SELECT EXISTS(SELECT column_name
FROM information_schema.columns
WHERE table_schema = 'public'
AND table_name = 'x'
AND column_name = 'y');
and use the following dynamic SQL statement to alter your table
DO
$$
BEGIN
IF NOT EXISTS (SELECT column_name
FROM information_schema.columns
WHERE table_schema = 'public'
AND table_name = 'x'
AND column_name = 'y') THEN
ALTER TABLE x ADD COLUMN y int DEFAULT NULL;
ELSE
RAISE NOTICE 'Already exists';
END IF;
END
$$
For those who use Postgre 9.5+(I believe most of you do), there is a quite simple and clean solution
ALTER TABLE if exists <tablename> add if not exists <columnname> <columntype>
the below function will check the column if exist return appropriate message else it will add the column to the table.
create or replace function addcol(schemaname varchar, tablename varchar, colname varchar, coltype varchar)
returns varchar
language 'plpgsql'
as
$$
declare
col_name varchar ;
begin
execute 'select column_name from information_schema.columns where table_schema = ' ||
quote_literal(schemaname)||' and table_name='|| quote_literal(tablename) || ' and column_name= '|| quote_literal(colname)
into col_name ;
raise info ' the val : % ', col_name;
if(col_name is null ) then
col_name := colname;
execute 'alter table ' ||schemaname|| '.'|| tablename || ' add column '|| colname || ' ' || coltype;
else
col_name := colname ||' Already exist';
end if;
return col_name;
end;
$$
This is basically the solution from sola, but just cleaned up a bit. It's different enough that I didn't just want to "improve" his solution (plus, I sort of think that's rude).
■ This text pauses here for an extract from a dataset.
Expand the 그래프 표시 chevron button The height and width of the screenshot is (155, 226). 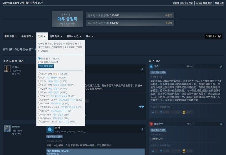(x=220, y=36)
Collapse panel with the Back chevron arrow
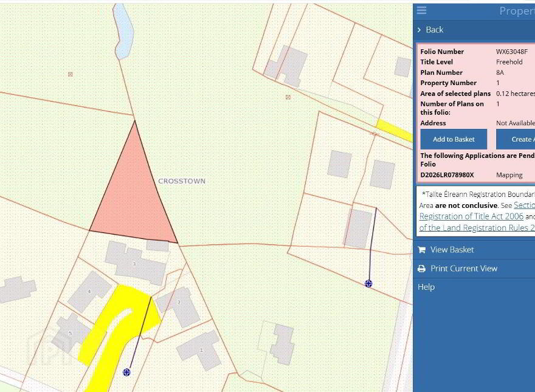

Main difference is that it uses the EXECUTE format. Which I think is a bit cleaner, but I believe means that you must be on PostgresSQL 9.1 or newer.
This has been tested on 9.1 and works. Note: It will raise an error if the schema/table_name/or data_type are invalid. That could "fixed", but might be the correct behavior in many cases.
CREATE OR REPLACE FUNCTION add_column(schema_name TEXT, table_name TEXT,
column_name TEXT, data_type TEXT)
RETURNS BOOLEAN
AS
$BODY$
DECLARE
_tmp text;
BEGIN
EXECUTE format('SELECT COLUMN_NAME FROM information_schema.columns WHERE
table_schema=%L
AND table_name=%L
AND column_name=%L', schema_name, table_name, column_name)
INTO _tmp;
IF _tmp IS NOT NULL THEN
RAISE NOTICE 'Column % already exists in %.%', column_name, schema_name, table_name;
RETURN FALSE;
END IF;
EXECUTE format('ALTER TABLE %I.%I ADD COLUMN %I %s;', schema_name, table_name, column_name, data_type);
RAISE NOTICE 'Column % added to %.%', column_name, schema_name, table_name;
RETURN TRUE;
END;
$BODY$
LANGUAGE 'plpgsql';
usage:
select add_column('public', 'foo', 'bar', 'varchar(30)');
Can be added to migration scripts invoke function and drop when done.
create or replace function patch_column() returns void as
$$
begin
if exists (
select * from information_schema.columns
where table_name='my_table'
and column_name='missing_col'
)
then
raise notice 'missing_col already exists';
else
alter table my_table
add column missing_col varchar;
end if;
end;
$$ language plpgsql;
select patch_column();
drop function if exists patch_column();
In my case, for how it was created reason it is a bit difficult for our migration scripts to cut across different schemas.
To work around this we used an exception that just caught and ignored the error. This also had the nice side effect of being a lot easier to look at.
However, be wary that the other solutions have their own advantages that probably outweigh this solution:
DO $$
BEGIN
BEGIN
ALTER TABLE IF EXISTS bobby_tables RENAME COLUMN "dckx" TO "xkcd";
EXCEPTION
WHEN undefined_column THEN RAISE NOTICE 'Column was already renamed';
END;
END $$;
You can do it by following way.
ALTER TABLE tableName drop column if exists columnName;
ALTER TABLE tableName ADD COLUMN columnName character varying(8);
So it will drop the column if it is already exists. And then add the column to particular table.
Simply check if the query returned a column_name.
If not, execute something like this:
ALTER TABLE x ADD COLUMN y int;
Where you put something useful for 'x' and 'y' and of course a suitable datatype where I used int.